CAE Reading and Use of English Practice Test 13

CAE Reading and Use of English Practice Test 13


CAE Reading and Use of English Part 8

You are going to read reviews of four psychology books. For questions 47-56, choose from the sections of the article (A-D). The sections may be chosen more than once. When more than one answer is required, these may be given in any order.

About which book is each following point made?

47 It is likely to put certain kinds of people off.
48 It has aims which resemble those in other recently published books.
49 It offers unnecessary advice to readers.
50 It makes seemingly original but convincing observations.
51 It avoids obvious answers to an issue which is familiar to many people.
52 It may prompt the publication of other books exploring the same subject matter.
53 It is organised differently from other writing by the same author.
54 It lacks a clear structure.
55 It challenges a modern trend in psychology.
56 It is difficult to understand in places.

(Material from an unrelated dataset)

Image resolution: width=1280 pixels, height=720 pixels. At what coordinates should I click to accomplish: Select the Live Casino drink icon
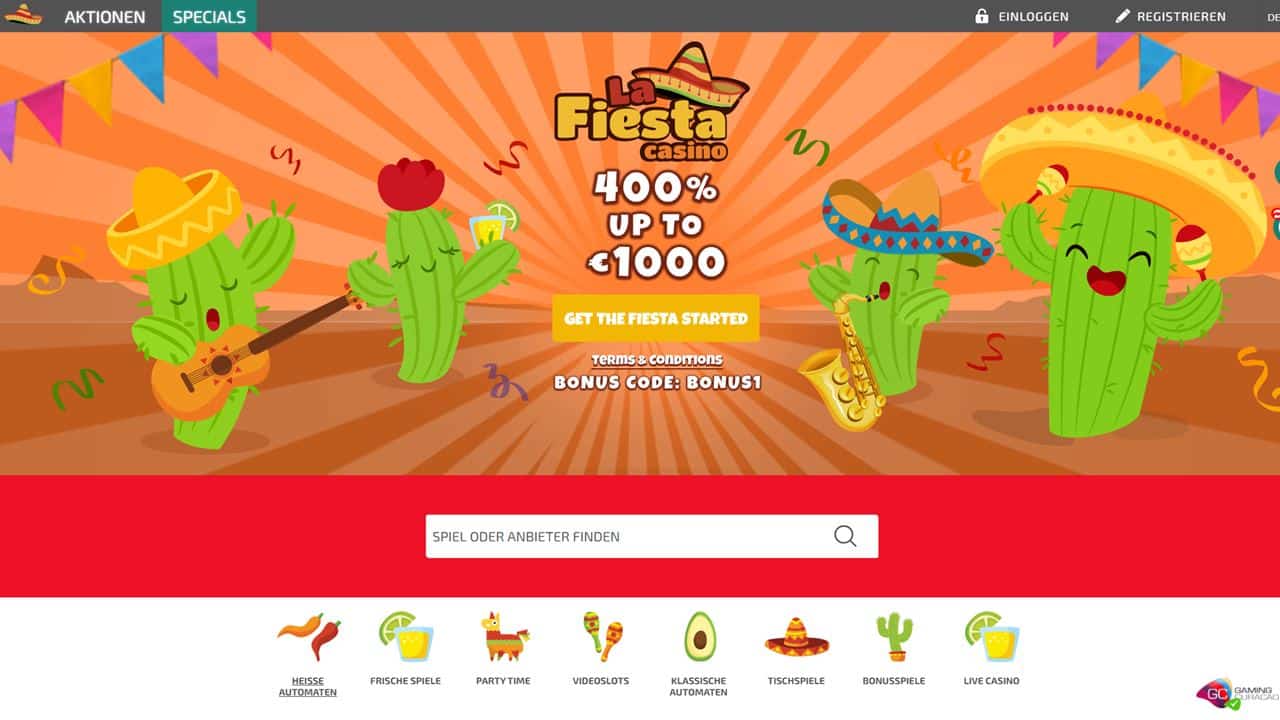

Reviews of psychology books

A Missing Out: in Praise of the Unlived Life by Adam Phillips
In Missing Out, a slim volume peppered with insights that may never have been expressed quite like this before but which make you want to scrawl ‘yes’ in the margins on almost every page, the psychoanalyst and writer Adam Phillips asserts that we all ‘learn to live somewhere between the lives we have and the lives we would like’. For ‘modern’ people, ‘the good life is … filled to the full’; we seek complete satisfaction. But what we need, argues Phillips, isn’t satisfaction but frustration. You can’t get instant satisfaction because you can’t control people or the world. You can’t ‘get’ other people because no one can be fully understood and neither, of course, can you. But a capacity for tolerating frustration allows us to develop. Appropriately, given the subject matter, this book can be a frustrating read – sometimes you think you’re just getting to grips with an idea, only for it to slip away. But, as is often true of Phillips’s books, what you do feel when you’ve finished it is that it offers glimpses of the real, messy and never fully knowable human heart.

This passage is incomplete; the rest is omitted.